For the Calvinist, rational coherence, human reason, fundamental laws of logic, moral givens, etc., simply don’t apply to God’s nature and God’s written revelation when it comes to doing exegesis and assessing the validity of their interpretive conclusions.  This leaves most Christians perplexed.  What they fail to see is that the problem lies in the Calvinists’ interpretive conclusions, which betray the problem in their hermeneutic.  They have a hermeneutic of incoherence.

Hence, I contend that Calvinism doesn’t fit the category of “beyond reason.”  Rather, I contend that the problems generated by Calvinism are readily discernible problems of logical contradiction, incoherence, and inconsistency. Therefore, their interpretations are “against reason.” As such, they are misinterpretations of the otherwise consistent, coherent, harmonious Word of God.

The Calvinist “doctrines of grace” are perceived as incoherent and contradictory with other portions of Scripture, not because they are beyond our comprehension as the Calvinist would like us to believe, but precisely because we understand them all too well.  They are incoherent, not in the sense of true biblical mystery in which we are left with a limitation of knowledge due to incomplete revelation, but because two knowns are being proposed as the truth on a matter, and those two knowns or propositions, or interpretations, land us in a contradiction.  The problems generated by the Calvinist definition of sovereignty and election as unconditional in conjunction with human freedom, responsibility, and the gospel message are not of the same “rational type” as divine “mystery.”  This is because they are problems that go against what we already know, experience, and accept as valid reasoning.  Each of these doctrinal issues being sufficiently comprehended, Calvinism ignores the fact that its definition of God’s sovereignty and human freedom are “mutually exclusive alternatives.”  There is no true mystery involved here.  “Mystery” is co-opted by the Calvinist on the a priori assumption that the Calvinist exegesis is correct and therefore their doctrines are true.  But these justifications provided by Calvinists to excuse the incoherence in their theology hold no weight for the one who thinks coherence is of vital importance in interpretation.
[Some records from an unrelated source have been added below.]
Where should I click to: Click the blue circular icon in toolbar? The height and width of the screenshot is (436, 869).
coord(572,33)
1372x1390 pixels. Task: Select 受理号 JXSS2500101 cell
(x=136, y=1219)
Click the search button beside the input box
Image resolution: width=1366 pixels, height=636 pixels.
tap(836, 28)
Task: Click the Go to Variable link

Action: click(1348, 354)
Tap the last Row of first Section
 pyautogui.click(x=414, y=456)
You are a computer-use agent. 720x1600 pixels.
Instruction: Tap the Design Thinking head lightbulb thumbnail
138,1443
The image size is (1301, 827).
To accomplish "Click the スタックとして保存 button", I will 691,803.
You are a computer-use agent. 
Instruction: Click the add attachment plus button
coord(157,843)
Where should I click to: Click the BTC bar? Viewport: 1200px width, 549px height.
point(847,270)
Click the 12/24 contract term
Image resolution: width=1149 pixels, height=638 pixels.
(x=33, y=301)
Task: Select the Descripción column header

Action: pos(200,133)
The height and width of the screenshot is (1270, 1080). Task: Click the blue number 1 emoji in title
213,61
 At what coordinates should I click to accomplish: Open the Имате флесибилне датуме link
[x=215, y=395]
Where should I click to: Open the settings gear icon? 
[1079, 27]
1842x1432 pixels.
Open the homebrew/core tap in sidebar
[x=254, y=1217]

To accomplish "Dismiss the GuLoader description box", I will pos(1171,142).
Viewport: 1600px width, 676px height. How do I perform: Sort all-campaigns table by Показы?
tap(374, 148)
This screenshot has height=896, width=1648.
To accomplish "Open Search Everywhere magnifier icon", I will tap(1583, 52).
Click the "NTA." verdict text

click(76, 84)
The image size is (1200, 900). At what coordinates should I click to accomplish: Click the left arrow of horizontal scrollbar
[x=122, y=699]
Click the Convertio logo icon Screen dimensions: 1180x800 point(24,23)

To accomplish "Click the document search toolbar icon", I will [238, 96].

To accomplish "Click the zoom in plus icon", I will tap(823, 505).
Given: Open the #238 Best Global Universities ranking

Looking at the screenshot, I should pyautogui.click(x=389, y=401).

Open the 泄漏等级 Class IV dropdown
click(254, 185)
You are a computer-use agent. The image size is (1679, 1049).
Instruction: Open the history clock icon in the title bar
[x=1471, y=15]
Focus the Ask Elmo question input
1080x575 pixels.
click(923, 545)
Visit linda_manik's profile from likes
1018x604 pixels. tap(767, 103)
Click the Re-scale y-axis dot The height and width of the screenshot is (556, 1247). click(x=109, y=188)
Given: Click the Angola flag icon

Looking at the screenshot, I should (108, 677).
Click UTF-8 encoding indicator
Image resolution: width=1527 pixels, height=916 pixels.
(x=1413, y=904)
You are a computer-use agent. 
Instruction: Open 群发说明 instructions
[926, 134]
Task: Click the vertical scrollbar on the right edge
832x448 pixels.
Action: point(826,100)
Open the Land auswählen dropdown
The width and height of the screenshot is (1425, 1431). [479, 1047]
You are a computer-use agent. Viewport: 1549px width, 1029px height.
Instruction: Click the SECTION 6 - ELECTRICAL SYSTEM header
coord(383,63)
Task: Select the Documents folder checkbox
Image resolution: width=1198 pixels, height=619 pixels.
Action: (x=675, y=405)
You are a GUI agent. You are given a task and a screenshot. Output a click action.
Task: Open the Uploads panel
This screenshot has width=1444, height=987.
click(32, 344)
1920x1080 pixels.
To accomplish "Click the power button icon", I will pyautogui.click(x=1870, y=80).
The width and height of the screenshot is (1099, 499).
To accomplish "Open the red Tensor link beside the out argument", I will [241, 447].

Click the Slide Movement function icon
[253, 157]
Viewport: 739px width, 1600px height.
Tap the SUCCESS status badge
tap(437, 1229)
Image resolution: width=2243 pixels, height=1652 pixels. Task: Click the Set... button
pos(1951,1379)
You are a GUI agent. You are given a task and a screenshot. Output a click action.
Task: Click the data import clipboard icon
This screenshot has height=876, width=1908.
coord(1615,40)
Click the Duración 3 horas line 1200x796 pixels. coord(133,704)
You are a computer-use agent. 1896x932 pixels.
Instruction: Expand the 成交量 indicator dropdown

We also need to discern between what is “incoherent” and what is “miraculous.”  The two must not be conflated or confused.  The latter may genuinely be found in Christian theology, such as in the miracles Jesus performed along with his incarnation and resurrection.  The miraculous should not be used to excuse what can only be deemed nonsense.  To testify to a miracle is not to speak nonsense. But interpretations of the text that lead us into identifiable nonsense are not valid interpretations of Scripture. To claim that all things are predetermined by God alone (the Calvinist divine decree and sovereignty) and also claim that all things are not predetermined by God alone (genuine human freedom) is nonsense, not “mystery.”  To claim that each person’s eternal destiny is absolutely, unconditionally, and eternally predetermined by God alone and also claim that each person, including the non-elect, are held responsible for their believing or not believing the gospel message, that is, if refusing to believe they are culpable for their willful rejection of God’s sincere offer of salvation, is logical and moral nonsense, not “mystery.”  There is nothing “apparently” contradictory about the Calvinists’ soteriology. It’s just contradictory in the plainest and fullest sense of the word.  Again, C. S. Lewis is correct, “Nonsense remains nonsense even when we talk it about God.” 

In light of the above principles, I submit that the success or failure of the Calvinist to offer convincing solutions to the logical and moral problems their theological position generates speaks to the biblical invalidity of that theology.  Many Christians who think through these issues find that, based on logic alone, something is seriously amiss within Calvinism.  Why don’t Calvinists acknowledge this? They should, if they are honest.

John R. W. Stott in his small book Your Mind Matters, points out why Christians must use their reason in all they do.

First, by virtue of being created in God’s image, we are intellectual, rational, and thinking beings.  We were created to reason and be in a thoughtful, reflective relationship with God, who is a rational, thinking being. 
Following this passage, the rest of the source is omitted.